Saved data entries
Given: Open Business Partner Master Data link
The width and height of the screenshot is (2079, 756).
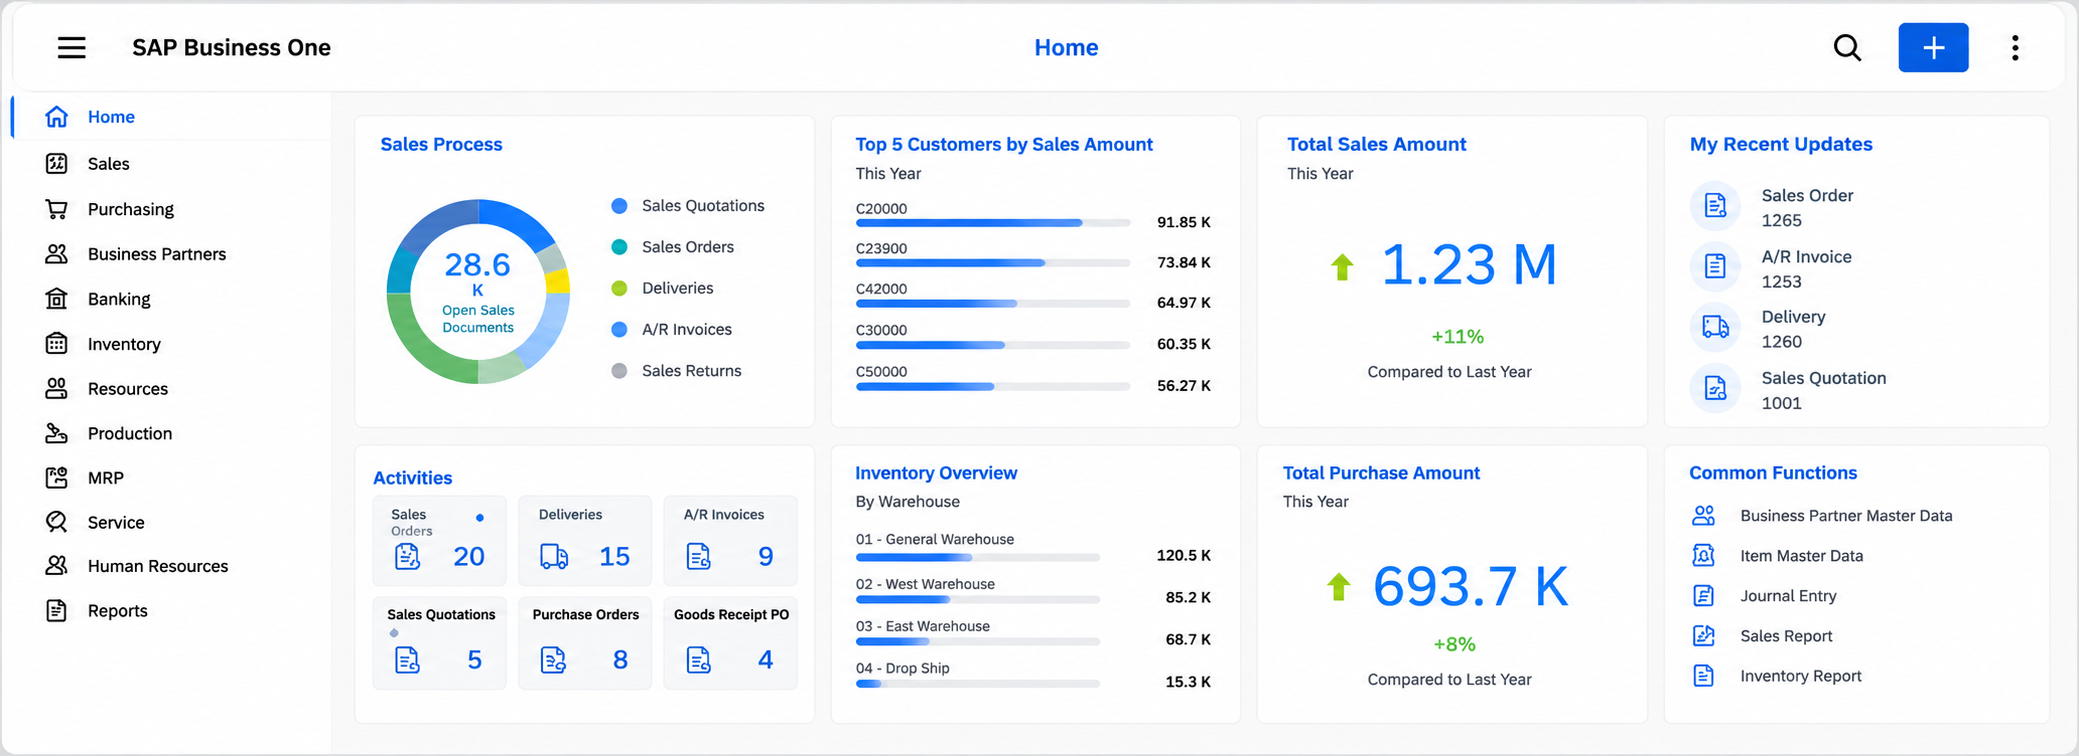Looking at the screenshot, I should pos(1846,516).
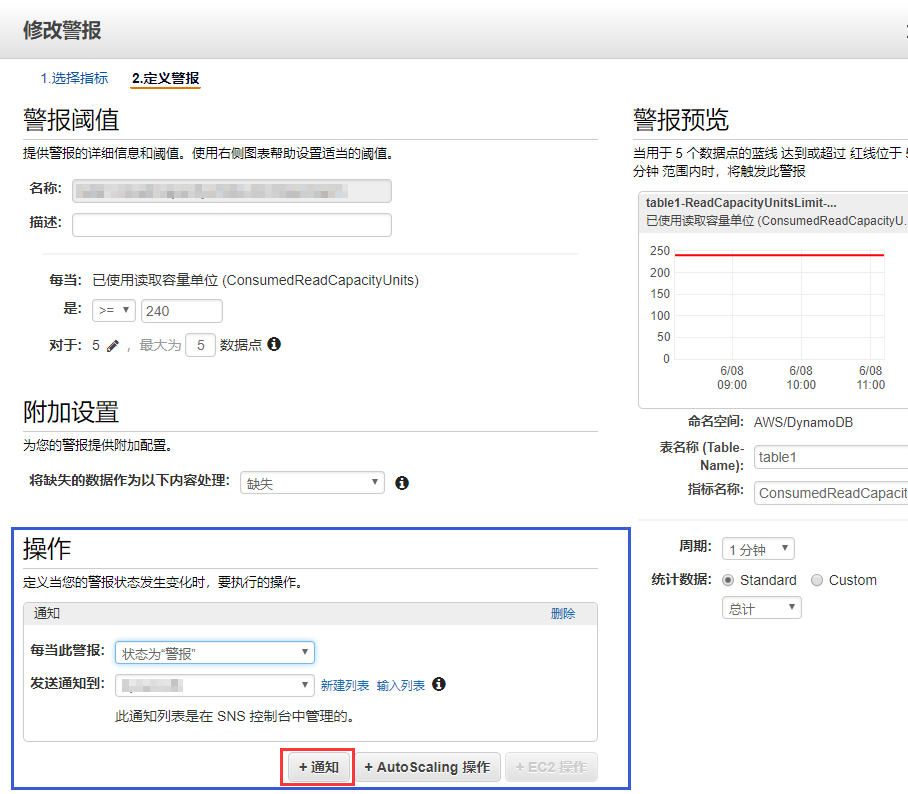Open the 发送通知到 recipient dropdown
The width and height of the screenshot is (908, 794).
pos(215,685)
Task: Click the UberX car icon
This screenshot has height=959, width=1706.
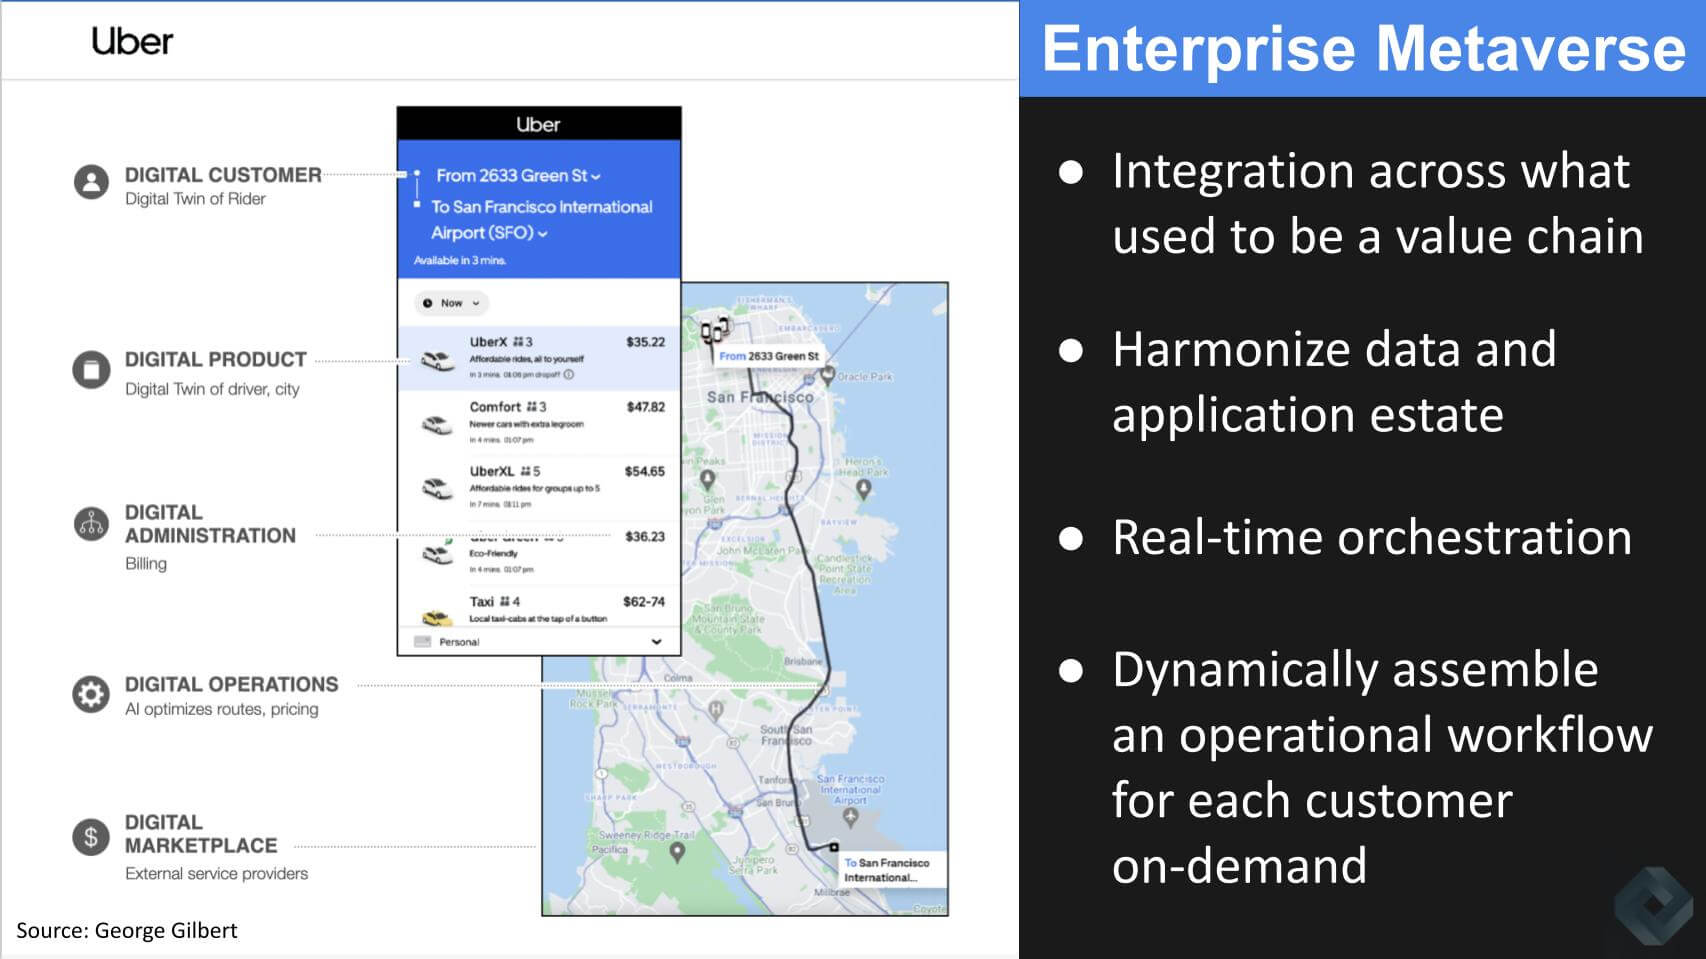Action: click(x=436, y=360)
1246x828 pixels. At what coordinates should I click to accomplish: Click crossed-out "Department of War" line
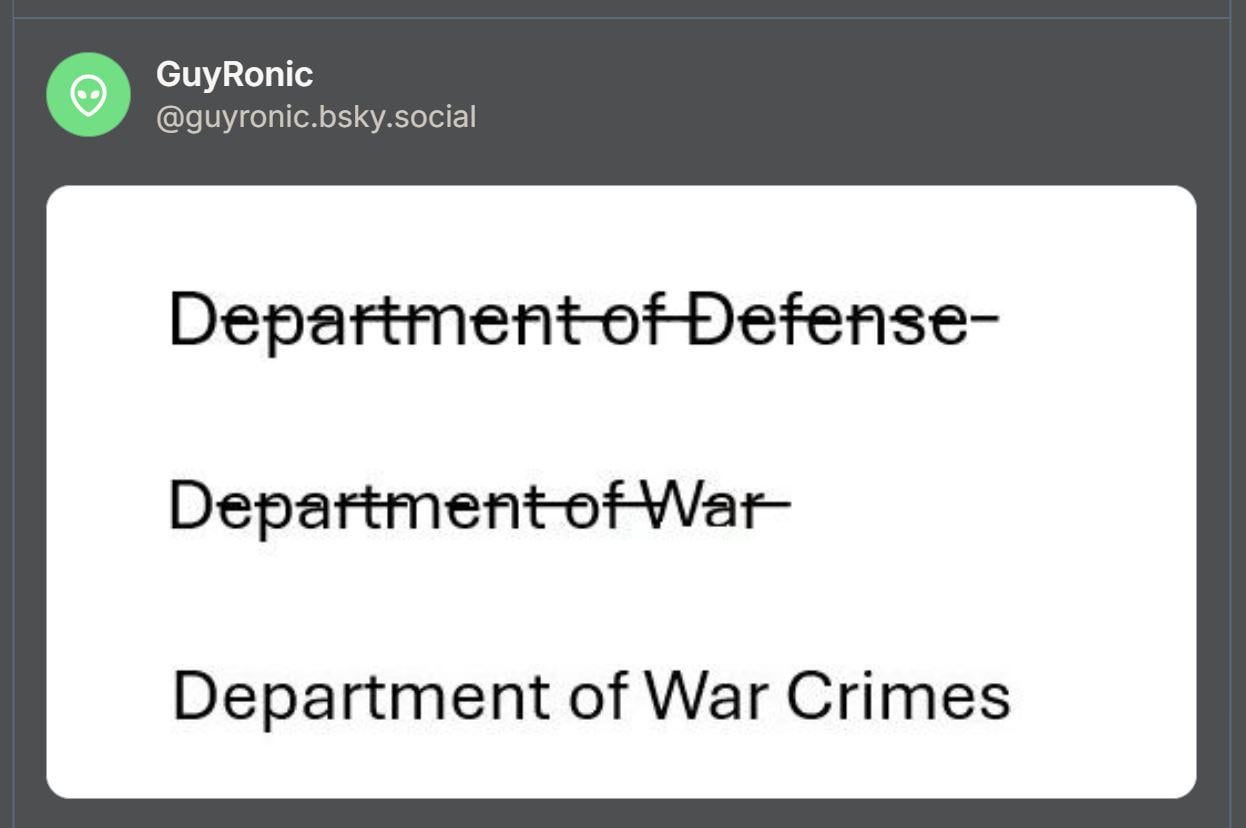pyautogui.click(x=479, y=505)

> Assignment
Output all the records, word for word, with no pictures in the copy.

> Final answer
Given: Open Business Partner Master Data link
The width and height of the screenshot is (2079, 756).
Looking at the screenshot, I should pos(1846,516).
Open the 发送通知到 recipient dropdown
The width and height of the screenshot is (908, 794).
pos(215,685)
Task: Click the UberX car icon
This screenshot has height=959, width=1706.
Action: click(x=436, y=360)
1246x828 pixels. At what coordinates should I click to accomplish: Click crossed-out "Department of War" line
pyautogui.click(x=479, y=505)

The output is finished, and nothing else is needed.